Nova Sonic takes a new approach to solve these challenges. Instead of using different models, it unifies the understanding and generation capabilities into a single model. This unification enables the model to adapt the generated voice response to the acoustic context (e.g., tone, style) and the spoken input, resulting in more natural dialogue. Nova Sonic even understands the nuances of human conversation, including the speaker’s natural pauses and hesitations, waiting to speak until the appropriate time, and gracefully handling barge-ins.

Example of an AI agent for travel built on Amazon Nova Sonic:

In this conversation, a customer interacts with a virtual travel assistant about a trip to Hawaii. When the customer's tone shifts from excited to worried about costs, the AI's tone becomes more reassuring as it pulls relevant pricing information.

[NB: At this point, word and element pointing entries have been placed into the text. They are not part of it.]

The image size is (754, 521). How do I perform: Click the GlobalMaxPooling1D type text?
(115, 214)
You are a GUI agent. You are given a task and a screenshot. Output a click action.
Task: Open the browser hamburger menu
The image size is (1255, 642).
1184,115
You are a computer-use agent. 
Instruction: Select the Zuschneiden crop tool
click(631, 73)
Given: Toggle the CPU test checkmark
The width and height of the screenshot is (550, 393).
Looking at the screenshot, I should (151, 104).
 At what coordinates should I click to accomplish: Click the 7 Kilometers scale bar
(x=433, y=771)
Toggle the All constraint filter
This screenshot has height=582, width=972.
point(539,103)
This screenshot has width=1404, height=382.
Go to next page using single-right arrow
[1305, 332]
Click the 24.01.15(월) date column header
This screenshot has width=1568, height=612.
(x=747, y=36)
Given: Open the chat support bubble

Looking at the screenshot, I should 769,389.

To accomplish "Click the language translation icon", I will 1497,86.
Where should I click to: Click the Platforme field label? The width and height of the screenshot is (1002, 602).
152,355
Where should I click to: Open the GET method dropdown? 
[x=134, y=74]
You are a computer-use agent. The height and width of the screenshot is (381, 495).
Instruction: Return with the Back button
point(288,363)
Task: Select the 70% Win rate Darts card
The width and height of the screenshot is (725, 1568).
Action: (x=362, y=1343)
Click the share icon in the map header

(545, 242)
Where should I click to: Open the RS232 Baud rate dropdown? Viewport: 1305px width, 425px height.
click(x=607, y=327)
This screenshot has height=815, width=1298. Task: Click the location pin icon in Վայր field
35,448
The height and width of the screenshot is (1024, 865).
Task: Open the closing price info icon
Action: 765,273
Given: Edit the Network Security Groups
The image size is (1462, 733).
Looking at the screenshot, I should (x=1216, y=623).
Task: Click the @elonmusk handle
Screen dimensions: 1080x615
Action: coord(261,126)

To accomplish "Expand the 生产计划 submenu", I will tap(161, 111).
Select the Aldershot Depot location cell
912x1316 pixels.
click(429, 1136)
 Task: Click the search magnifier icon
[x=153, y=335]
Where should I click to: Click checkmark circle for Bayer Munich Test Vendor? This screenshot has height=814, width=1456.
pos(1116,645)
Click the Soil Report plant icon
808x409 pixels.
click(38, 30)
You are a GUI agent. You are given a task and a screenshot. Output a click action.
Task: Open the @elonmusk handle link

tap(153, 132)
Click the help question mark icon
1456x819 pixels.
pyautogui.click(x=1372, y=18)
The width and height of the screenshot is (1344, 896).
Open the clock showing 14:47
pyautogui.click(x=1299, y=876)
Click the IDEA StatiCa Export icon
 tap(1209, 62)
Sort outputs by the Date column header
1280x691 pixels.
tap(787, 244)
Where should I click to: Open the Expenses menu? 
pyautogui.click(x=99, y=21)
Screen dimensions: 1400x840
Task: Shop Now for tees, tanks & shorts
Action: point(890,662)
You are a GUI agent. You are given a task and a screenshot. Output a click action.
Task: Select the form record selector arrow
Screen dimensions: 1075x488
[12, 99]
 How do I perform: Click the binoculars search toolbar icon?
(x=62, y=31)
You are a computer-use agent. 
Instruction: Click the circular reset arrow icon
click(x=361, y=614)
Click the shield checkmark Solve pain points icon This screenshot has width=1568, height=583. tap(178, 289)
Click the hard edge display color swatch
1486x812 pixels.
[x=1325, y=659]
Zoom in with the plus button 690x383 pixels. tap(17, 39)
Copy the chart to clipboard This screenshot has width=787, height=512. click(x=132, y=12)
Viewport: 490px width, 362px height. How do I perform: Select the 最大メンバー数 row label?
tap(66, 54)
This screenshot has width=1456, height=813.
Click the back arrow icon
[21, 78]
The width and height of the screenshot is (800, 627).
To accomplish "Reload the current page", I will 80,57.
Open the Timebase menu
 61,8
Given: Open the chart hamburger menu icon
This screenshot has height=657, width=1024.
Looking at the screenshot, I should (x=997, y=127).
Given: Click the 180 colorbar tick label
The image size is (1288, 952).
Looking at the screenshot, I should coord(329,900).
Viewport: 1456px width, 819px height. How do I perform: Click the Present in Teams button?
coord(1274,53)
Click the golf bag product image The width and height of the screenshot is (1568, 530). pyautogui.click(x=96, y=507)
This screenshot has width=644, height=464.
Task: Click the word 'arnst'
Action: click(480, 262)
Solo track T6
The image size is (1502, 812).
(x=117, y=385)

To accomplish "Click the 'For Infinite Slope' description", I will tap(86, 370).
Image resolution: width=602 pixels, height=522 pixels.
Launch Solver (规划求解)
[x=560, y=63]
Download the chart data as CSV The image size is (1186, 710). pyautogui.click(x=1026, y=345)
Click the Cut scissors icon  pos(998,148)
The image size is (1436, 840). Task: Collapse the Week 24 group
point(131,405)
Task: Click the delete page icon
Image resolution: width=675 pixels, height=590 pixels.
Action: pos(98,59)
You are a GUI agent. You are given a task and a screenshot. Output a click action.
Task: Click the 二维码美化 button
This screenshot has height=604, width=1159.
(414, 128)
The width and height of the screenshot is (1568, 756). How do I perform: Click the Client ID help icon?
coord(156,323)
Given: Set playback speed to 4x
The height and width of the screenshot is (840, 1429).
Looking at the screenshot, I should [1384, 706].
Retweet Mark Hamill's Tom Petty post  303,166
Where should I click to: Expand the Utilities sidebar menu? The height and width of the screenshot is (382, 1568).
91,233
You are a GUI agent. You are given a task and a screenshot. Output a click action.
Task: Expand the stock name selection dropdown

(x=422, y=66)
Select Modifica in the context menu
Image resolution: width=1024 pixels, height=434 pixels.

It also generates a text transcript for the user’s speech, enabling developers to use that text to call specific tools and APIs for building voice-enabled AI agents, like this example of an AI-powered travel agent that can book flights by retrieving up to date flight information. These capabilities, along with its lightning-fast inference, make voice applications powered by Nova Sonic more natural and useful.

Example of an enterprise AI assistant built on Amazon Nova Sonic:

In this example, a dashboard AI assistant shows how enterprise customers can benefit from Nova Sonic's ability to ground responses in company data. The assistant pulls reports and shares accurate data in a natural, conversational tone while proactively asking relevant follow-up questions. The fluid dialogue enables multi-turn exchanges without requiring explicit context-setting from the speaker.

With the launch of Nova Sonic, Amazon continues to innovate with state-of-the-art foundation models that deliver real-world value for every Amazon customer.